[Dataset items]
##########
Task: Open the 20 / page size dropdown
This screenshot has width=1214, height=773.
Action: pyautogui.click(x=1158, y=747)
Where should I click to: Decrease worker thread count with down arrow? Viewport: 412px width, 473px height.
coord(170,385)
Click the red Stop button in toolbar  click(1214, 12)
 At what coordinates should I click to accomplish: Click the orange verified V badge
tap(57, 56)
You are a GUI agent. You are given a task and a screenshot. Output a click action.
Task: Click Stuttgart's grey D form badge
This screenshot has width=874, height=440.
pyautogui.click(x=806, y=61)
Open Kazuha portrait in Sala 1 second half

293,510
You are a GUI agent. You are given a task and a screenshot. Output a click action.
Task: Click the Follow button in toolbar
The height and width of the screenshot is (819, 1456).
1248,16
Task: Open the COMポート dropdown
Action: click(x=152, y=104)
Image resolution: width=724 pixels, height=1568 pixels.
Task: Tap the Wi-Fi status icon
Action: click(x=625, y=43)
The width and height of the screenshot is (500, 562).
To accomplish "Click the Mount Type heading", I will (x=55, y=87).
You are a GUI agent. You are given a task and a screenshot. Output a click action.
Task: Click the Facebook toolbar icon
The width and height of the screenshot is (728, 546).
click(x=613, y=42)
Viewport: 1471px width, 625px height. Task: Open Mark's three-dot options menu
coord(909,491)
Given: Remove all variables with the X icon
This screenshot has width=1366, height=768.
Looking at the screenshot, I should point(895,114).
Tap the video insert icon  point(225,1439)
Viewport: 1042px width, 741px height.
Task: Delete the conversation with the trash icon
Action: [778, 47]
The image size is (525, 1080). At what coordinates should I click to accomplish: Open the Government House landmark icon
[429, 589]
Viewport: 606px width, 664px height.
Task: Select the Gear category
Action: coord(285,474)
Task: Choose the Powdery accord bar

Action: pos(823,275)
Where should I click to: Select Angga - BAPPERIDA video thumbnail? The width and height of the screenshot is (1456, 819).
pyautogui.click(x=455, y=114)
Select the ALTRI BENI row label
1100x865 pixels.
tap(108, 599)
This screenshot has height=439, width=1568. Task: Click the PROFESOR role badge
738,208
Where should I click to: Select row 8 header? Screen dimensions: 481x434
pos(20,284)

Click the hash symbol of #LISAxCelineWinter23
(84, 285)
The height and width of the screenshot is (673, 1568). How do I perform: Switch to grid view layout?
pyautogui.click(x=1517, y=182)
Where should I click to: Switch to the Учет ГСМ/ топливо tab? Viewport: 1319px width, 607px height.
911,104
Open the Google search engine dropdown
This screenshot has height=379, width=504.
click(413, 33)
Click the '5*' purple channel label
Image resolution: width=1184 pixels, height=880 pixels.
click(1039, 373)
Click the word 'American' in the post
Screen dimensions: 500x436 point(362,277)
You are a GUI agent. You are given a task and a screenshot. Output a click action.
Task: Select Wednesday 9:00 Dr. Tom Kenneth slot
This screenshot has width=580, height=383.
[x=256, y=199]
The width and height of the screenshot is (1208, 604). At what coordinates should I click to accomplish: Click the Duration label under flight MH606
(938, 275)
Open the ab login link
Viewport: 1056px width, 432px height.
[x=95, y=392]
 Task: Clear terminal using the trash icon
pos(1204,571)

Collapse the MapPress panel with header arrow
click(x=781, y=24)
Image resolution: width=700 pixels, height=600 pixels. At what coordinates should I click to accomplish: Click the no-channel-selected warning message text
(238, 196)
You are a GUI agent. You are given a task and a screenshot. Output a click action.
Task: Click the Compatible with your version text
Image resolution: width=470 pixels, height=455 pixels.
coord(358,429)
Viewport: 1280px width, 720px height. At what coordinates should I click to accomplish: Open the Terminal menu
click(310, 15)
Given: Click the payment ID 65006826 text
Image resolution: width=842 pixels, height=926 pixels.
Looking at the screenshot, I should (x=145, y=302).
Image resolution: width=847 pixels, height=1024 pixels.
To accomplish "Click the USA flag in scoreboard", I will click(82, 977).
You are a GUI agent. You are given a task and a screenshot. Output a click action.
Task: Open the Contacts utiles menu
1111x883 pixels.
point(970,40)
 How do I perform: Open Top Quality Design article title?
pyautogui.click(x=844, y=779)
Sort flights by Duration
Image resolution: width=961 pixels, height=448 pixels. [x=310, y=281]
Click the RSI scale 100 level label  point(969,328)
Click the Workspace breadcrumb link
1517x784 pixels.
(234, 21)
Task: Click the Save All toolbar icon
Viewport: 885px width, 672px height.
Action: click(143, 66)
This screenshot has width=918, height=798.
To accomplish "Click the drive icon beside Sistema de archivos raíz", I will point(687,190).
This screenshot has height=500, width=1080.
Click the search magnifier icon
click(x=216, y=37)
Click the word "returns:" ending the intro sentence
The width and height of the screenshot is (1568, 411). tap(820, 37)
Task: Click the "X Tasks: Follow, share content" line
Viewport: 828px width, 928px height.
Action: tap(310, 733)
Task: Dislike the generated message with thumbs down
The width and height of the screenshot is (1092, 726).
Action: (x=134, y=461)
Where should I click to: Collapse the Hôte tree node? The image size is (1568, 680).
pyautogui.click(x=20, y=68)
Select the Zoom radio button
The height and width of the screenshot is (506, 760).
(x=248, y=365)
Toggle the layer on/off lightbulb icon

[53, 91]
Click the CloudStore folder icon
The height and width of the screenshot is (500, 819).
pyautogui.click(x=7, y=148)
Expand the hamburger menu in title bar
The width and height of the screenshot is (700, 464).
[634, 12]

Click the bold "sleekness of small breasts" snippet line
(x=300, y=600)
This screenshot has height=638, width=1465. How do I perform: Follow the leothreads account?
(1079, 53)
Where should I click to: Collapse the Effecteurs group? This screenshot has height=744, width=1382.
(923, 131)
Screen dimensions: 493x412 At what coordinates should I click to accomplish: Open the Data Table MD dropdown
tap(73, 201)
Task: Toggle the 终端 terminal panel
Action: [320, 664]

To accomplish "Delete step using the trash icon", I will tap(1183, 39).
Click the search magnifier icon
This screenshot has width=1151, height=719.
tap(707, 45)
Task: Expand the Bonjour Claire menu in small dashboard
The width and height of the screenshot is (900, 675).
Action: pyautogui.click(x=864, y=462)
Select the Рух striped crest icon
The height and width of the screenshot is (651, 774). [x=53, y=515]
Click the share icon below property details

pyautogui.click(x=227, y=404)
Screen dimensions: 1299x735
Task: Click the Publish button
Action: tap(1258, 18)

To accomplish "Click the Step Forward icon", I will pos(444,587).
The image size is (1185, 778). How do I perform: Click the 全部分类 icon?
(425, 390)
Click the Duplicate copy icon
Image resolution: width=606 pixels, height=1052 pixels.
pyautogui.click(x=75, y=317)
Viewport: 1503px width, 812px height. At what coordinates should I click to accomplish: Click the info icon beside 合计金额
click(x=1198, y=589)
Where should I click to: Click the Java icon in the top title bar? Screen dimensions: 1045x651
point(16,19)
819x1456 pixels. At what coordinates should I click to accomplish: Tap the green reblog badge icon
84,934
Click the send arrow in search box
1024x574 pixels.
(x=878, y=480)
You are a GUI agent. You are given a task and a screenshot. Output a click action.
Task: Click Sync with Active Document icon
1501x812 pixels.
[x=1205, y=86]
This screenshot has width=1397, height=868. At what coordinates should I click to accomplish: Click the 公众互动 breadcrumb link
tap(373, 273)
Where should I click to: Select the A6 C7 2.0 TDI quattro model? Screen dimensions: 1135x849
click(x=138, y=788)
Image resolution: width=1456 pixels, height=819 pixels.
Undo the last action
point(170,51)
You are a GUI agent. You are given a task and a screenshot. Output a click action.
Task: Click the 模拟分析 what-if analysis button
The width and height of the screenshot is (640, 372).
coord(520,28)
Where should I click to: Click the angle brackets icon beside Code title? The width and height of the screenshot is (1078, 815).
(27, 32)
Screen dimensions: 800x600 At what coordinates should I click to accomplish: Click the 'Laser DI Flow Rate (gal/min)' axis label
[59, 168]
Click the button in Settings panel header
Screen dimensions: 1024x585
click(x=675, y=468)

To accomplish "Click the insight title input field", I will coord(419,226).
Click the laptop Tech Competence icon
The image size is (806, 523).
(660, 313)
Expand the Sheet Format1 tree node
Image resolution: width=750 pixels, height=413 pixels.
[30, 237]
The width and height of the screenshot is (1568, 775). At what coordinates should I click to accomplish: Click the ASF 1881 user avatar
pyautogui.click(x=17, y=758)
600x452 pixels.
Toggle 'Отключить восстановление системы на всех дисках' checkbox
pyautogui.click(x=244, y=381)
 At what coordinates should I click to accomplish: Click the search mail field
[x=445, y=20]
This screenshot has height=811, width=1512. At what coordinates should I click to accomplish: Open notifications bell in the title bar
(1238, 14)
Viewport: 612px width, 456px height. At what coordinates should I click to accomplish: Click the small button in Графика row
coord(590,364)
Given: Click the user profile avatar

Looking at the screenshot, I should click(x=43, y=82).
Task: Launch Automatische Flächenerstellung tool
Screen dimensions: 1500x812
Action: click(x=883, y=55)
##########
_Work required_: Print the lines above, unchanged, from the start of the records to the line with "Task: Click the Follow button in toolbar", including that final line.

_Exercise solution_:
Task: Open the 20 / page size dropdown
This screenshot has width=1214, height=773.
Action: pyautogui.click(x=1158, y=747)
Where should I click to: Decrease worker thread count with down arrow? Viewport: 412px width, 473px height.
coord(170,385)
Click the red Stop button in toolbar  click(1214, 12)
 At what coordinates should I click to accomplish: Click the orange verified V badge
tap(57, 56)
You are a GUI agent. You are given a task and a screenshot. Output a click action.
Task: Click Stuttgart's grey D form badge
This screenshot has width=874, height=440.
pyautogui.click(x=806, y=61)
Open Kazuha portrait in Sala 1 second half

293,510
You are a GUI agent. You are given a task and a screenshot. Output a click action.
Task: Click the Follow button in toolbar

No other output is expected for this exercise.